None of this would be incredibly consequential if the Libertines weren't also a terrific band. The Clash's Mick Jones produced the group's 2003 debut, Up the Bracket, and the album works the sort of twitchy freneticism one might expect from the title. (Bracket is band slang for cocaine.) The Libertines were quickly dubbed "the U.K. Strokes," but the vibrancy and intelligence of their sound belied easy comparisons, vaulting them past overhyped peers.
The Libertines, released in August, opens with the remarkable single "Can't Stand Me Now." It's a love song -- working the classic "we're so terrible together, we'll clearly never part" theme -- with the key twist being that the song's protagonists are heterosexual men. Barat sings, "You twist and tore our love apart," with Doherty responding, "No, you've got it the wrong way round/You shut me up and blamed it on the brown." In the chorus, the pair harmonizes, "I know you lie/I know you lie/I'm still in love with you. . . ./I'll take you anywhere you wanna go."
These days, Barat sings "Can't Stand Me Now" alone. At the Theater of the Living Arts in Philadelphia in October, he seemed to slightly change his voice when he performed Doherty's lines. The song sparkled live -- if anything, it had more energy than the recorded version -- but Barat played with a grim intensity, as if he were racing toward the end of a tunnel.
The band has been touring without Doherty, pending his ability to clean up. The same week as the Philly show, Doherty graced the cover of NME, Britain's weekly music magazine. He has been touring the U.K. with his other band, Babyshambles. On the cover, he was shirtless and slit-eyed and covered in sweat, holding a cigarette lighter in one hand, a microphone in the other and appearing entirely wasted. "To be honest," Bar?t tells me, "the hardest thing in the world is to tell someone you love you don't want to be around them -- to tell someone you love very dearly to fuck off. That's a trial of the soul."
Before the Philadelphia gig, Barat decides to sample the local cuisine, so we head to Jim's Steaks, a venerable Philly cheese-steak shop. Barat is wearing a black leather jacket, a blue scarf and tight black jeans. "You might need a mumble translator with Carl," someone warned me, and it's true; that or subtitles might have been helpful at first. Barat is both hyperarticulate and seemingly unable to speak a complete sentence without using some form of obscure British slang, his voice generally dashing along at low volume and high speed. At the moment, Barat is trying to wrap his mind around the concept of Cheez Whiz: A steak sandwich with onions and Whiz is the most popular item at Jim's. "Looks a bit pox, donnit?"

**Data supplied:**

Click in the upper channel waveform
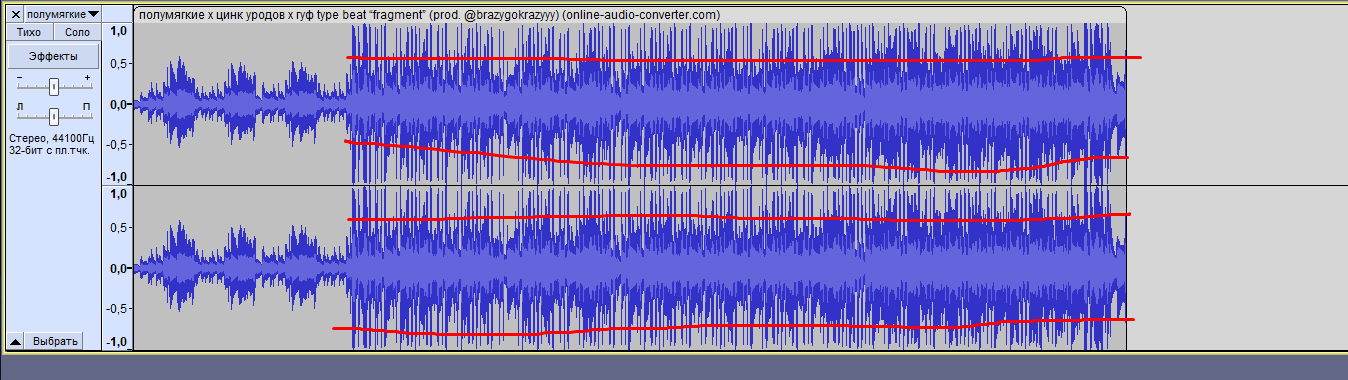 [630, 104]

* * *

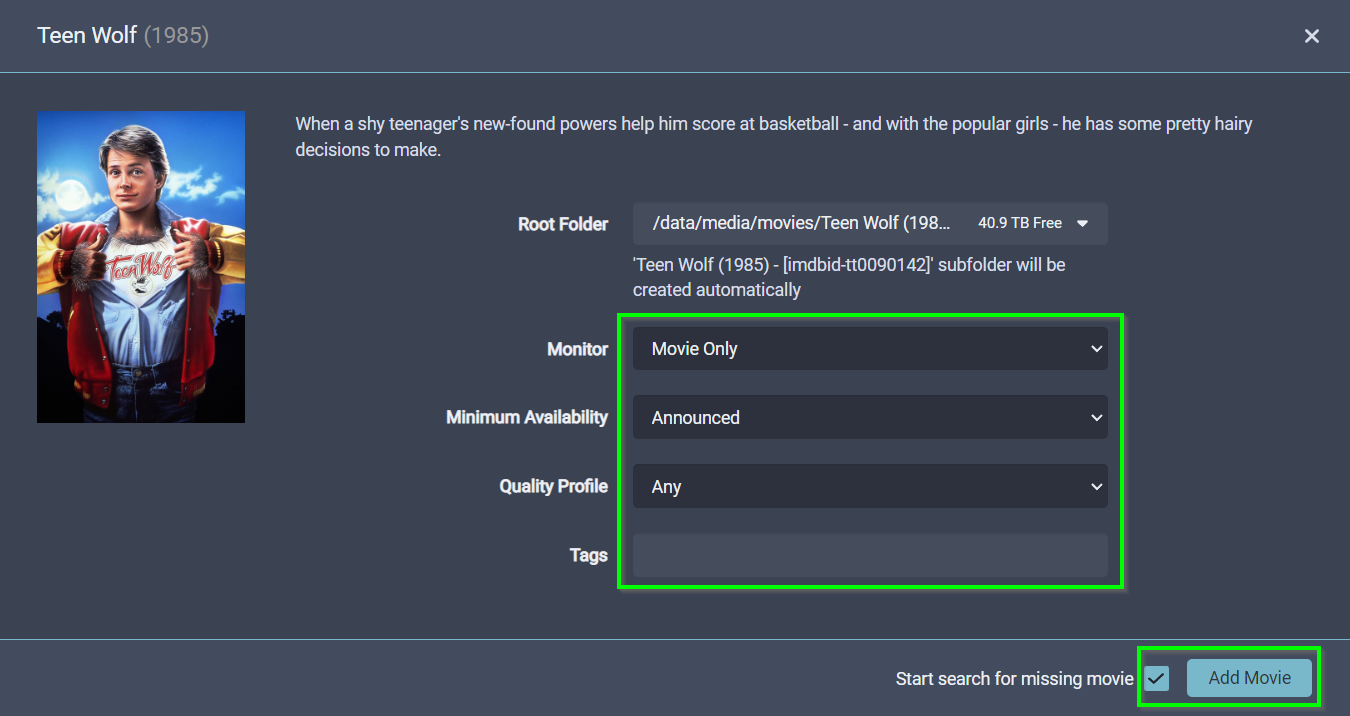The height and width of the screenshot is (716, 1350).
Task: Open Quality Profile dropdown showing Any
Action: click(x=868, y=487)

**Required action 1:**
Do statements (a), (b) and (c) agree with the article on the Libertines? Answer yes or no for each and quote the words from the article that decide it.
(a) Mick Jones produced the band's 2003 debut album.
(b) Barat and Doherty still sing "Can't Stand Me Now" together on stage.
(c) The Philadelphia show took place in October.
**Required action 2:**
Copy out the article on the Libertines, starting with "None of this" and going on through "past overhyped peers.", and substitute "brilliant" for "terrific".

**Response 1:**
(a) Yes: "The Clash's Mick Jones produced the group's 2003 debut, Up the Bracket"
(b) No: "These days, Barat sings "Can't Stand Me Now" alone."
(c) Yes: "At the Theater of the Living Arts in Philadelphia in October"

**Response 2:**
None of this would be incredibly consequential if the Libertines weren't also a brilliant band. The Clash's Mick Jones produced the group's 2003 debut, Up the Bracket, and the album works the sort of twitchy freneticism one might expect from the title. (Bracket is band slang for cocaine.) The Libertines were quickly dubbed "the U.K. Strokes," but the vibrancy and intelligence of their sound belied easy comparisons, vaulting them past overhyped peers.